Montelione Nunzio1ORCID,Catanese Vincenzo1,Nenna Antonio2ORCID,Gabellini Teresa13,Ferrisi Chiara24,Paolini Julia15,Ciolli Alessandro15,Barillà David6ORCID,Loreni Francesco24ORCID,Chello Massimo2,Spinelli Francesco1,Stilo Francesco1

Affiliation:

1. Vascular Surgery, Fondazione Policlinico Universitario Campus Bio-Medico, 00128 Rome, Italy

2. Cardiac Surgery, Fondazione Policlinico Universitario Campus Bio-Medico, 00128 Rome, Italy

3. Vascular Surgery Residency Program, University of Ferrara, 44124 Ferrara, Italy

4. Cardiac Surgery Residency Program, Università Campus Bio-Medico di Roma, 00128 Rome, Italy

5. Vascular Surgery Residency Program, Università Cattolica del Sacro Cuore, 00128 Rome, Italy

6. Vascular Surgery, Humanitas Clinical and Research Center—IRCCS, Rozzano, 20148 Milan, Italy

Abstract

Background: The surgical treatment of chronic limb-threatening ischemia and optimal conduit choice are extensively debated. The presence of suboptimal autologous material, such as varicosities or venous aneurysms, might impair long-term outcomes. Therefore, kink-resistant external supports have been advocated in the recent literature to improve the conduit quality and outcomes.
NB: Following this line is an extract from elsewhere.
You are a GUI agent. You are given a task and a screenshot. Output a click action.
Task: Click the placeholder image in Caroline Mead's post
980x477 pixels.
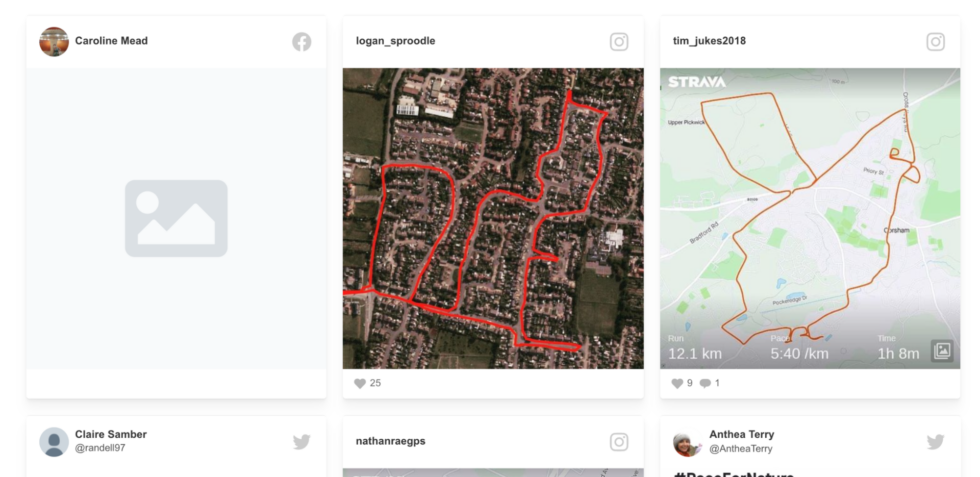176,218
This study analyzes the FRAME external support in venous ectasic grafts in patients with chronic limb-threatening ischemia. Methods: From September 2017 to September 2023, a total of sixteen patients underwent CLTI surgery with FRAME external support for venous grafts. The inclusion criteria for FRAME applications were varicose or ectasic autologous material with a diameter ≥ 4.5 and ≤ 8 mm in an isolated segment or in the entire vein and a higher risk of bypass extrinsic compression (e.g., extra-anatomical venous bypass course). Results: Technical success and intraoperative patency were achieved in all cases. At 30 days, the limb salvage and survival rates were 100%. The primary bypass patency was 93.7% due to an early graft occlusion. No graft infection was registered. In one case, dehiscence of the surgical wound was treated by surgical debridement and antibiotic therapy. Minor amputation was required in four patients. Over a median follow-up of 32 months, two occlusions were observed; one was treated with reoperation and the other with major amputation. The primary patency was 68.7% and the assisted primary patency was 75%. Limb salvage rates observed during the entire follow-up period were 87.5%. No graft infections or dilatation of the reinforced veins were registered. Conclusions: For patients with CLTI undergoing infrainguinal bypass, satisfactory results in terms of patency and limb salvage rates were achieved using the autologous venous material, even if ectasic or varicose, with the vascular external support FRAME.